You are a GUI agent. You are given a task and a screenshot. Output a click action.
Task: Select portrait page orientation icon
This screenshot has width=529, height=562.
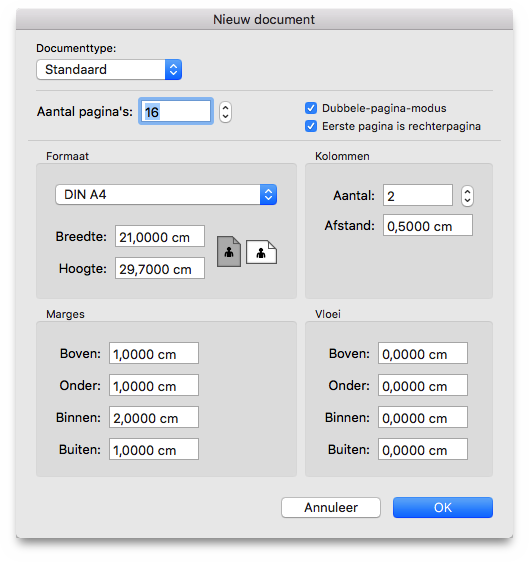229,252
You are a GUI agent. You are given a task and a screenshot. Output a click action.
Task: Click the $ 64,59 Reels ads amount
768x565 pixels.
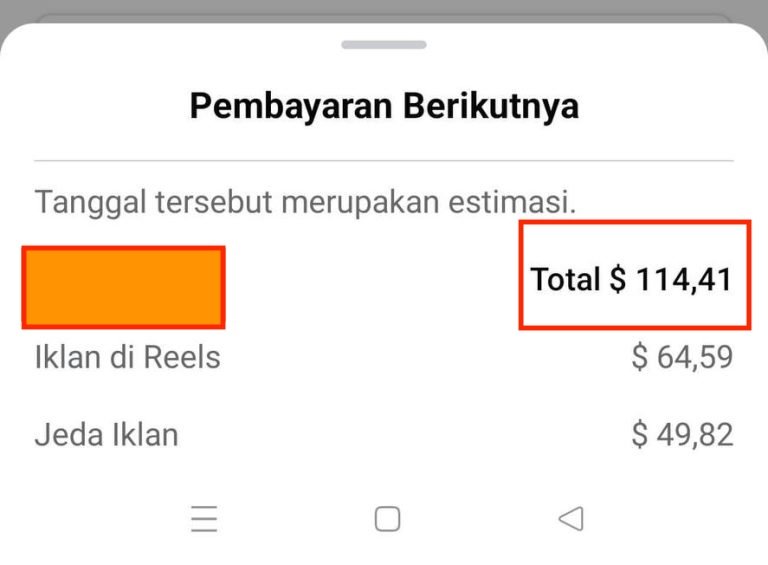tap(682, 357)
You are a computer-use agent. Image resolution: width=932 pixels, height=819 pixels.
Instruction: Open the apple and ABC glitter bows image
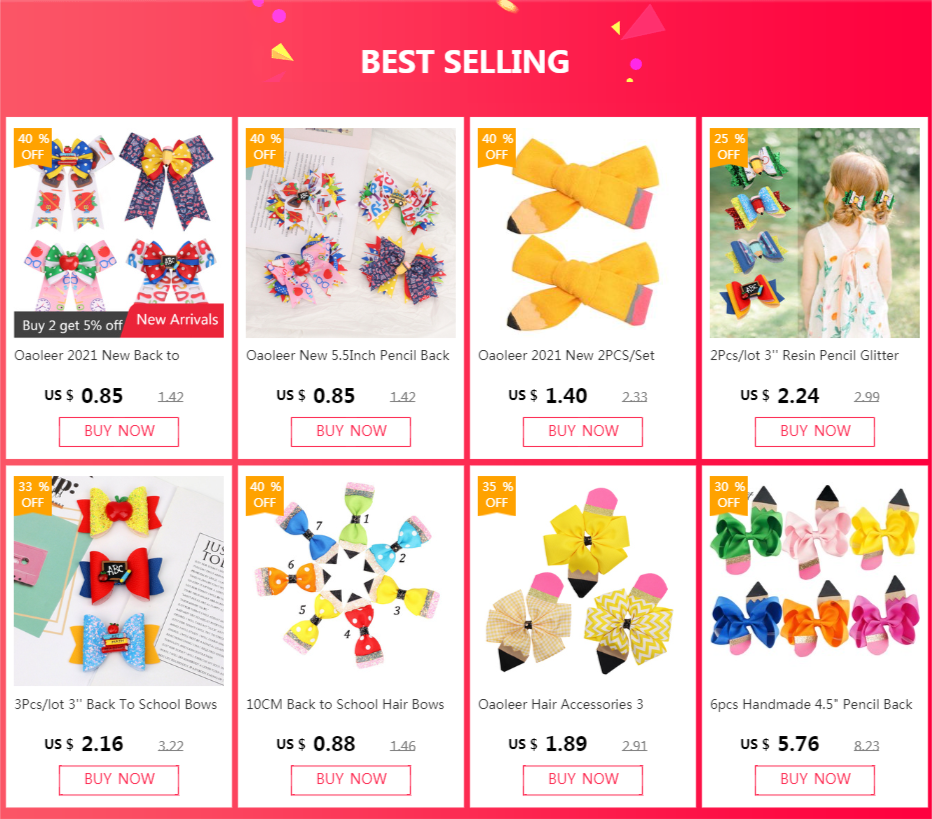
※ ※ ※
# Work to be completed:
Transcribe exactly the span of lines that opens with the line holding "You are a computer-use" and closes with the last line of the entries above. Omit pictures.

# Answer space:
You are a computer-use agent. Image resolution: width=932 pixels, height=819 pixels.
Instruction: Open the apple and ABC glitter bows image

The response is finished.